Based upon these thoughts and the innovative approach of Rabbi Bloch, we can understand an additional comment of Ramban in a new light. In Parashat Toledot [Bereishit 26:5], Ramban asks how Ya’akov could have married two sisters or Amram married his aunt Yocheved; each of which is a marriage forbidden by the Torah. The answer, Ramban suggests, is that the protagonists were outside Eretz Yisrael at the time, and the Forefathers observed Torah only within the Land. This answer requires elucidation, since in Rabbi Bloch’s analysis, Ramban agrees that there is an obligation to fulfill outside the Land. However, the Forefathers were not obligated to fulfill mitzvot in the aspect of royal decree, but only in the aspect of prescription, and this aspect does not apply outside the Land; thus they did not fulfill mitzvot outside her.
Concerning yefat toar, there is a certain parallel to the times of the Forefathers. Realizing the influence of man’s evil inclination, the Torah did not forbid the matter, knowing that the Israelite soldier would likely act illicitly, as Chazal said [Gemara Kiddushin 22ab] “It is better for Israel to eat the flesh of animals about to die which has been ritually slaughtered than the flesh of dying animals which have perished.” Nonetheless, on the level of objective reality, taking the yefat toar has negative influences. The matter of yefat toar does not have the aspect of the royal decree, since the King permitted it; but the aspect of prescription still applies. However, in this instance the “Physician” chose not to write the prescription, deciding that this is the lesser of the evils. Thus, one who takes a yefat toar is likely to suffer the negative consequences and have her bear him a rebellious son, having done something which is objectively bad.
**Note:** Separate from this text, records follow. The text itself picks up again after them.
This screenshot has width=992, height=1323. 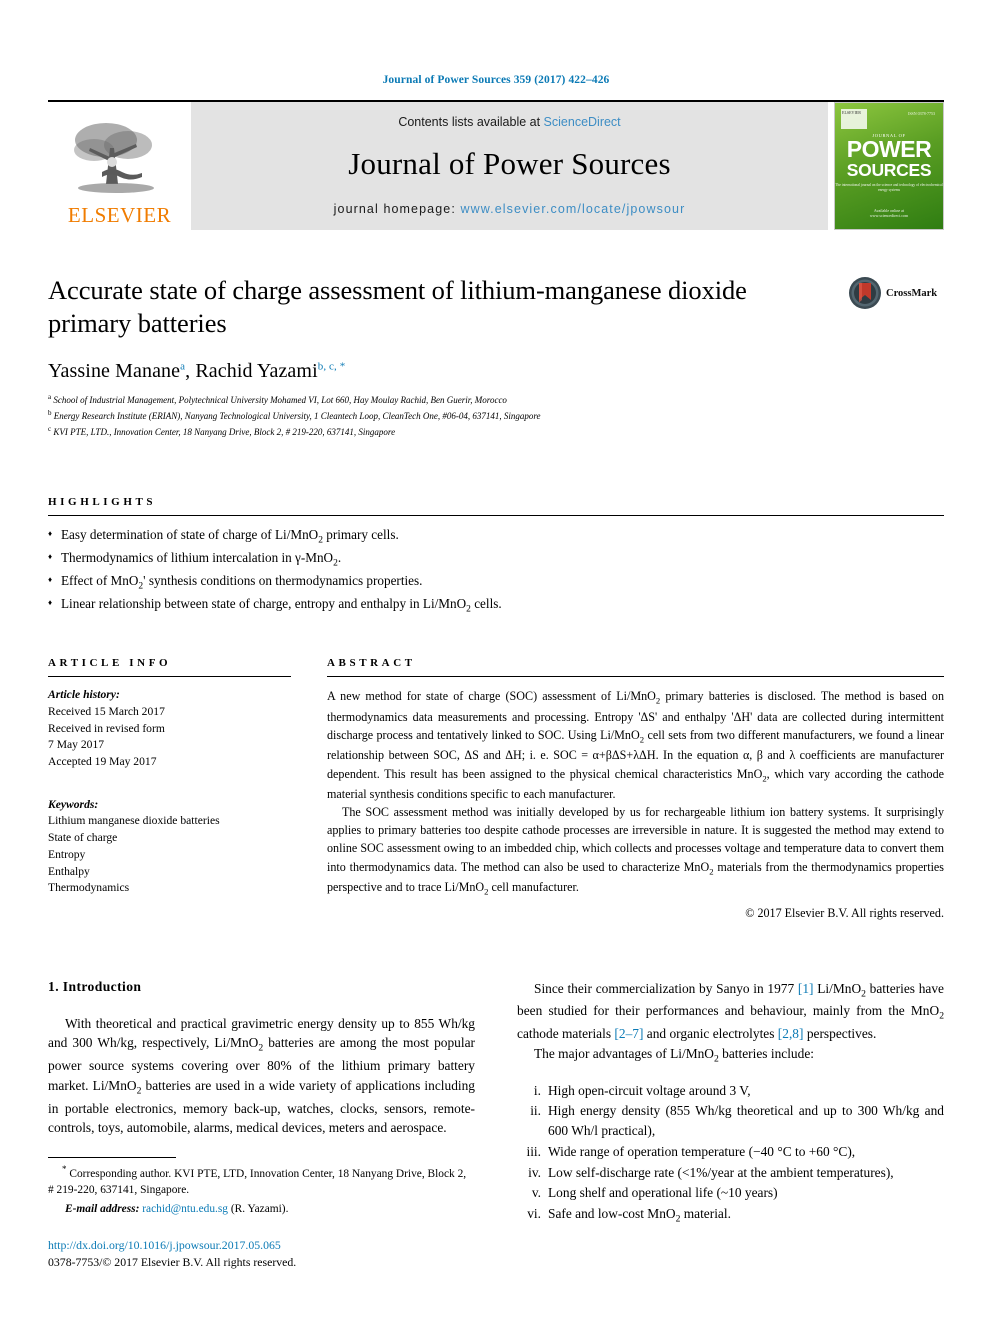 What do you see at coordinates (710, 1034) in the screenshot?
I see `text-part: and organic electrolytes` at bounding box center [710, 1034].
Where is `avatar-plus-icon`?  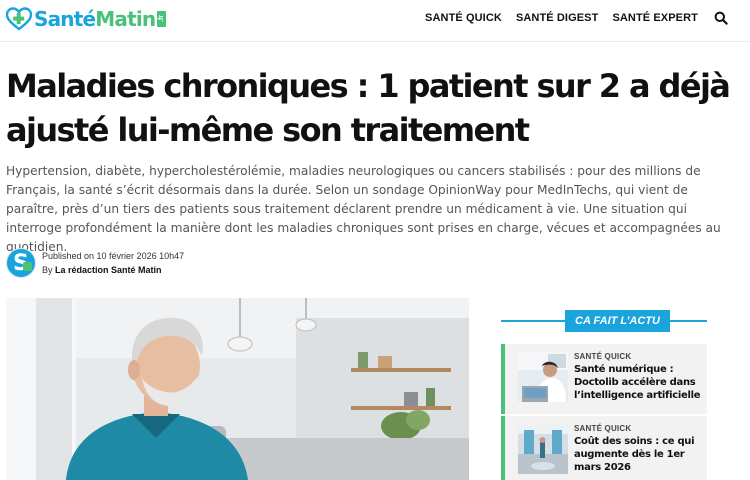 avatar-plus-icon is located at coordinates (28, 266).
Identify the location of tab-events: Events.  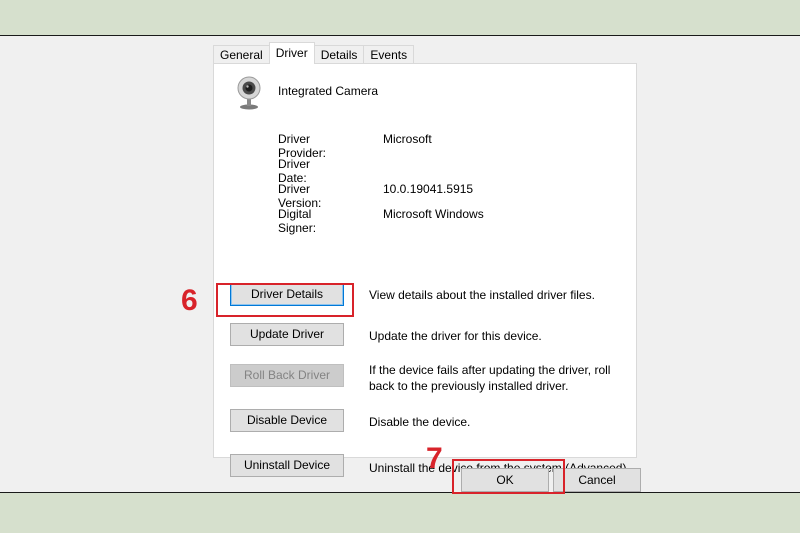
(389, 54).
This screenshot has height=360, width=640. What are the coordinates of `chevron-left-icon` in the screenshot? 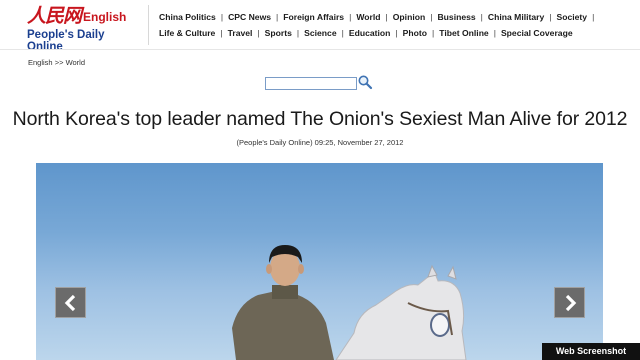 It's located at (70, 303).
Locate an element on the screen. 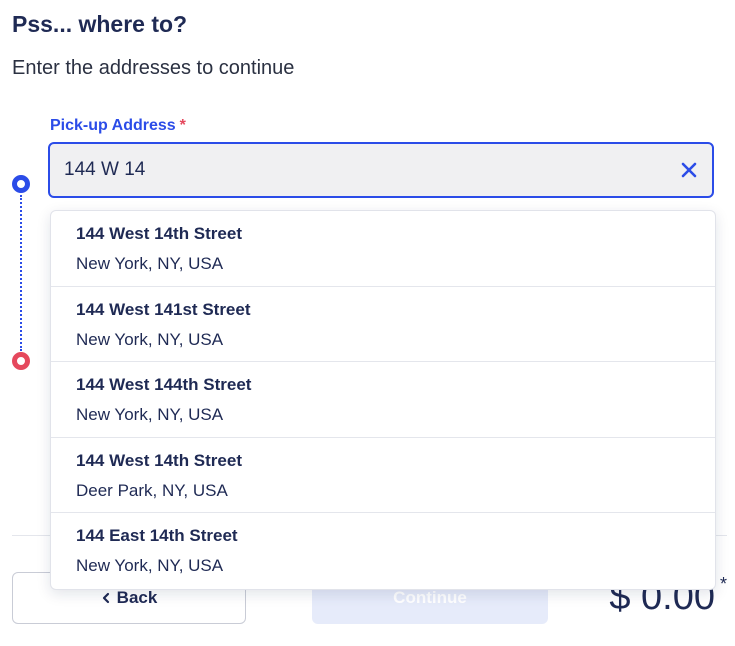  route-connector is located at coordinates (21, 273).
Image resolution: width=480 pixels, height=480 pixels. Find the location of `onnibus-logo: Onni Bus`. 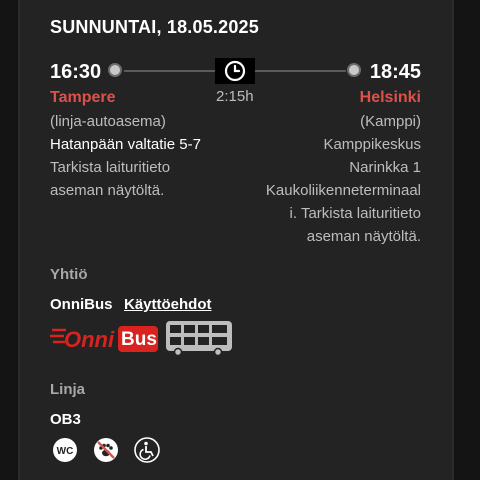

onnibus-logo: Onni Bus is located at coordinates (105, 338).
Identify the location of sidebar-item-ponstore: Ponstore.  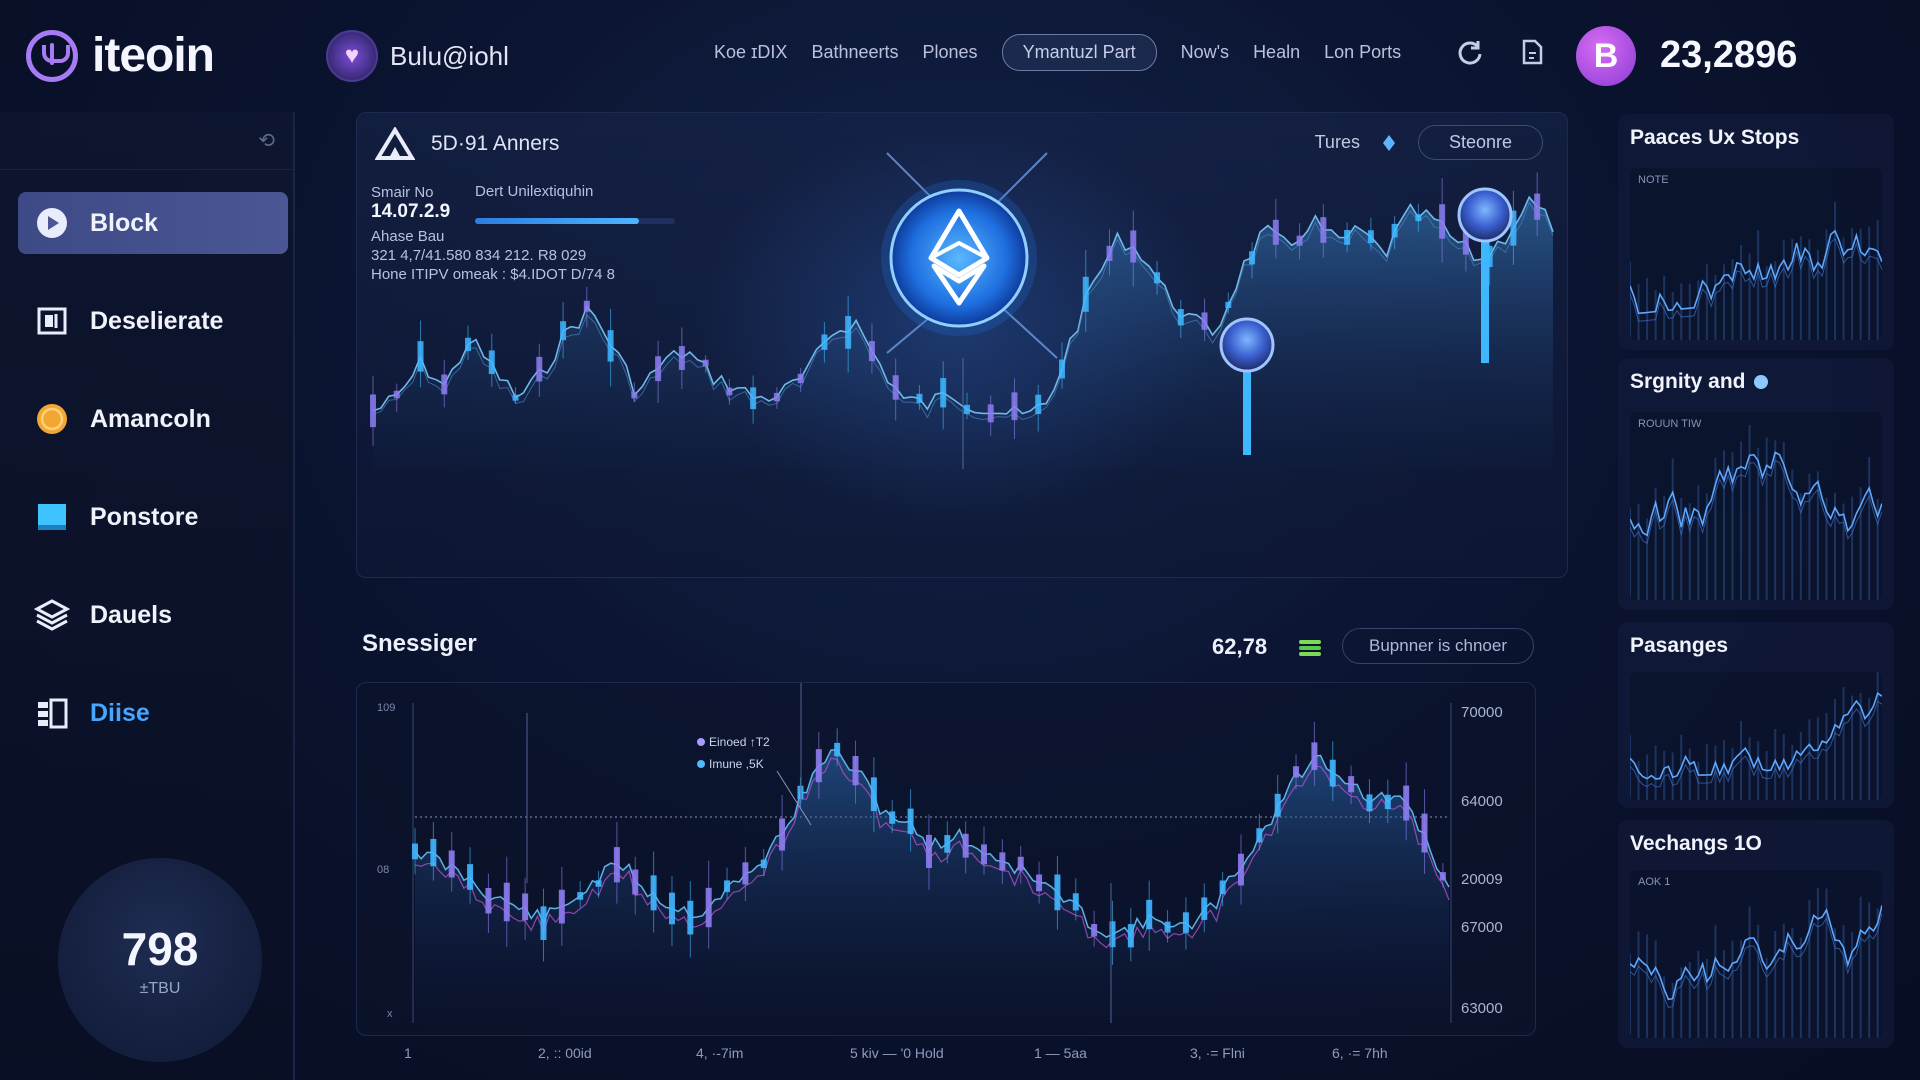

Hating the yefat toar and having a rebellious son are not “punishment” but consequences of having taken her. Just as one who jumps off a roof will be hurt when he lands and one who ingests poison will be harmed, so it is with one who takes a yefat toar. There is no punishment involved; it is simply applying the laws of nature.
We have seen that there are two aspects to observance of mitzvot:
1) Royal decrees;
2) Physician’s prescription.
There are instances, such as outside Eretz Yisrael, in which only the aspect of royal decree applies and others, such as the times of the Forefathers, or the matter of yefat toar, in which the only aspect which applies is the physician’s prescription. In the latter instances, though the King did not decree, one who acts in accordance with God’s will benefits, and one who does not lose.
There are instances, such as within Eretz Yisrael, in which both aspects apply. The purpose of fulfilling mitzvot outside the Land is to reach Eretz Yisrael and fulfill them completely – in both aspects.
Thank God, we are privileged to observe mitzvot in Eretz Yisrael, fulfilling God’s will on a complete level – in which their fulfillment has direct impact on reality.
May it be God’s will that we continue to fulfill mitzvot in Eretz Yisrael, thereby increasing goodness within the world.